Thats a nice, clean cut!


----------



## StarshipClass (Aug 13, 2003)

Fascinating 🖖


----------



## krlee (Oct 23, 2016)

A little more work done today, after cutting out the slot for the second warp nacelle strut it became apparent that they were at the wrong angle. I removed the first strut and adjusted the angle, this means that more filler will be needed where they come through the top hull. I partially filled the gap with a strip of .040 styrene on both struts.










The angle is still not perfect but it is consistent on both struts. I will remount the nacelle end caps to offset the angle error.










I am still thinking about building up a structure on the upper hull like on the USS Reliant that would encompass the nacelle struts that stick out through the upper hull, the struts would be cut off so that they do not protrude from the top of that structure. There would be a shuttlebay either above the impulse engine or a pair of smaller shuttlebays to either side of the impulse engines.


----------



## krlee (Oct 23, 2016)

I started building up the engineering section on the aft section of the saucer. The shuttlebay will be added to the top of this section.


----------



## krlee (Oct 23, 2016)

Engineering deck shaping up, I am still not sure if I want one central shuttle bay on top of the engineering section or two shuttlebays integrated into either side of this section. The edges right now are a little rough, it will look better once I trim the edges and blend everything together.


----------



## krlee (Oct 23, 2016)

After using the upper hull without gridlines for this I decided that I wanted them, so I took out my compass and ruler and went to work, this is the result of about an hours work.
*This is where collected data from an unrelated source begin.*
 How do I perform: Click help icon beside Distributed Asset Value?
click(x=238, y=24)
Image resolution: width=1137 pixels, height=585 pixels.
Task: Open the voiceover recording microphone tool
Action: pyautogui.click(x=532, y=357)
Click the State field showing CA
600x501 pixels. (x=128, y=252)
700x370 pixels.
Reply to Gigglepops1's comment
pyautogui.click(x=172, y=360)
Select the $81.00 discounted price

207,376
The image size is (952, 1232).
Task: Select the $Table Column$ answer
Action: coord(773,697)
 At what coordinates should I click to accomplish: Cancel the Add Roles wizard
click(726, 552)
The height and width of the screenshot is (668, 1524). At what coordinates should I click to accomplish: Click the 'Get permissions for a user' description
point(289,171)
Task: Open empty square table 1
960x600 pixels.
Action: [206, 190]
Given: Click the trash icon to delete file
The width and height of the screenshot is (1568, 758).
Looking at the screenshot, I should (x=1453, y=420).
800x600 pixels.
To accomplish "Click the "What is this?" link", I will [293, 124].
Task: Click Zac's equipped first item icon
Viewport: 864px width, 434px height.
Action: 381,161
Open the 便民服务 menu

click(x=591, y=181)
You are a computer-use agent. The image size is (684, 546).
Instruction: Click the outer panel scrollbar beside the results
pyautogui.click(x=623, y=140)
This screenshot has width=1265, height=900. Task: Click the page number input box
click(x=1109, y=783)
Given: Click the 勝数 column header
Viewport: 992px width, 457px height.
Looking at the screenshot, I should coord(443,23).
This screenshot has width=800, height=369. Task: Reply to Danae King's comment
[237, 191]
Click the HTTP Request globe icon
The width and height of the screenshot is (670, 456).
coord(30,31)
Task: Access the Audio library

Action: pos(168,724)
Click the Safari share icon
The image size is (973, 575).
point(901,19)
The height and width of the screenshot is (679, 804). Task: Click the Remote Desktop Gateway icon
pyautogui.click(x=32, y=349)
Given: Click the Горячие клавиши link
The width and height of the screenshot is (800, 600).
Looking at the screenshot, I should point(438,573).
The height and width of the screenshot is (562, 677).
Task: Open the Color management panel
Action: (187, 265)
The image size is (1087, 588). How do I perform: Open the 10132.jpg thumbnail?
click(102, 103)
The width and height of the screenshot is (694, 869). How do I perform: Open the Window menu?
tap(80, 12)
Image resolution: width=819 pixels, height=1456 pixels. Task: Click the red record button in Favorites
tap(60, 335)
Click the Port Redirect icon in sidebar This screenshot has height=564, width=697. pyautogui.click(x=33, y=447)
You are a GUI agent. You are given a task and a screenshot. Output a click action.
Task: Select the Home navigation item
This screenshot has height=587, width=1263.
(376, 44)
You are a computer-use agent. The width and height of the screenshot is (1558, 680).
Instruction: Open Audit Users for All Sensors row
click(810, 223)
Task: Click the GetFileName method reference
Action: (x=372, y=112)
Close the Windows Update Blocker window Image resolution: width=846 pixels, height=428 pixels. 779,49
They look a little rough right now but after some sanding to remove the rough edges the lines will be finer than what was on the original issue of the 1/350 Enterprise kit.


----------



## krlee (Oct 23, 2016)

Tinkering with an idea for the shuttlebay.


----------



## StarshipClass (Aug 13, 2003)

Nice! I like your idea for the shuttlebay.


----------



## krlee (Oct 23, 2016)

Expanded shuttlebay taking shape, a couple of thin strips and putty will help it blend into the top of the engineering hull.


----------



## StarshipClass (Aug 13, 2003)

Holy moly, I'm glad you did it that way.  That's very similar to what I was thinking to do for a TOS Miranda with the twin shuttlebays sitting on top of where the more modern ones do.


----------



## John P (Sep 1, 1999)

I like it!


----------



## krlee (Oct 23, 2016)

StarshipClass said:


> Holy moly, I'm glad you did it that way.  That's very similar to what I was thinking to do for a TOS Miranda with the twin shuttlebays sitting on top of where the more modern ones do.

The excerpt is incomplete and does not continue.